___ AANGELEVERDE TEKST ___

Snuffelen aan de ‘tartufo bianco’ in Alba

Voor wie de zomervakantie in Italië aan zich voorbij laat gaan: denk eens aan oktober. In Alba, tussen de Noord-Italiaanse heuvels, begint dan de witte truffelgekte. Die zeldzame en vooral heerlijke zwam kan alleen worden opgespoord met getrainde honden. Journalist Liza Karsemeijer deed vorig seizoen een truffeltour.

Oorspronkelijk gepubliceerd in: Algemeen Dagblad, 4 juni 2020 (zie pdf hieronder). Foto’s en tekst door Liza Karsemeijer.

,,Rocky, fermo!’’ roept truffelzoeker Piercarlo Vacchina. ,,Stop!” We lopen over een met bladeren bedekt bospad in Le Langhe, een wijngebied in de regio Piëmont. Even daarvoor verdween zijn hond tussen de bomen. Zo’n honderd meter verderop is hij aan het graven. Rocky stopt. Vacchina beloont hem met hondenkoekjes en haalt gereedschap uit zijn zak waarmee hij de truffel verder uitgraaft. ,,Als je er niet op tijd bij bent, kan de hond de truffel beschadigen, of erger: opeten.’’ De honden worden van kleins af aan getraind. Zo krijgen ze stukjes van de zwam door hun brokken. Er gaan geruchten dat sommige truffelzoekers de tepels van de moederhond insmeren met truffelolie om de pasgeboren pups te laten wennen aan de smaak. Piercarlo drukt de zwarte truffel in mijn hand: ,,Ruik eens.’’ Ik ruik ui, bospaddestoelen en noten.

___ AANGELEVERDE GEGEVENS ___

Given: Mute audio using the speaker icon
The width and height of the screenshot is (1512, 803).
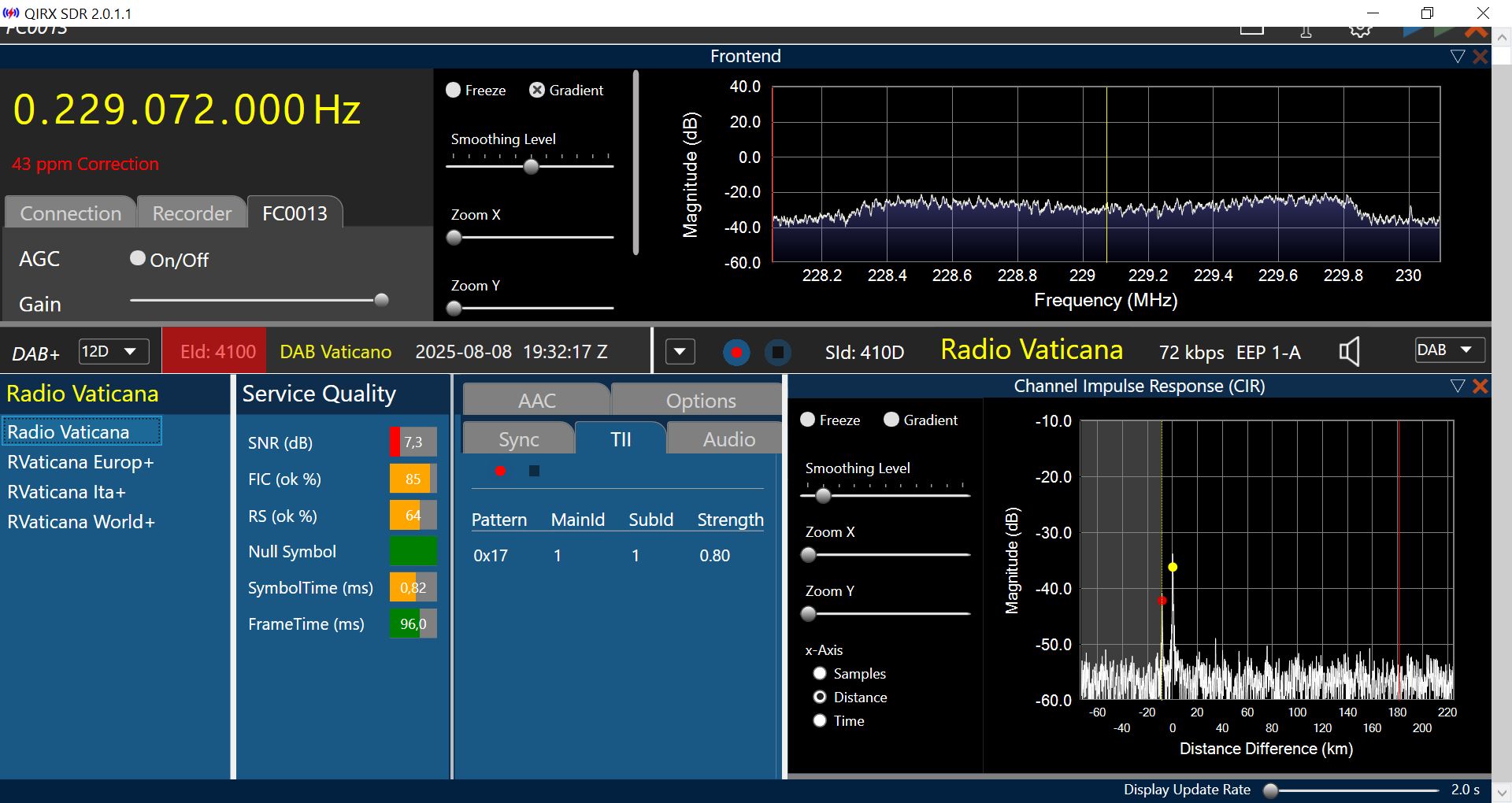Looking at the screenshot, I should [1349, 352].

___
___ AANGELEVERDE GEGEVENS ___

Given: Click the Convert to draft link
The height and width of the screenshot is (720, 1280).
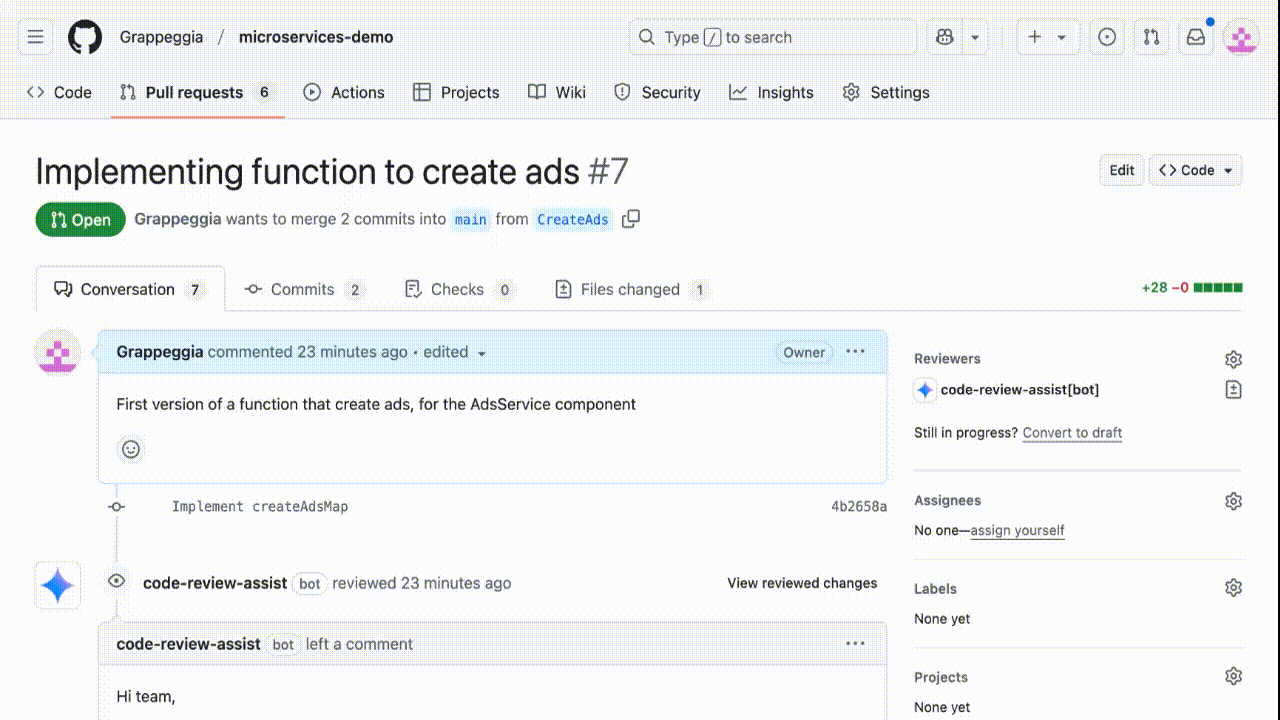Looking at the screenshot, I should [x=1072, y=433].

___

→ OPDRACHT
In welk wijngebied lopen de schrijver en truffelzoeker Piercarlo Vacchina volgens het artikel over de witte truffel in Alba over een bospad?

→ UITGEVOERDE OPDRACHT
In Le Langhe, een wijngebied in de regio Piëmont.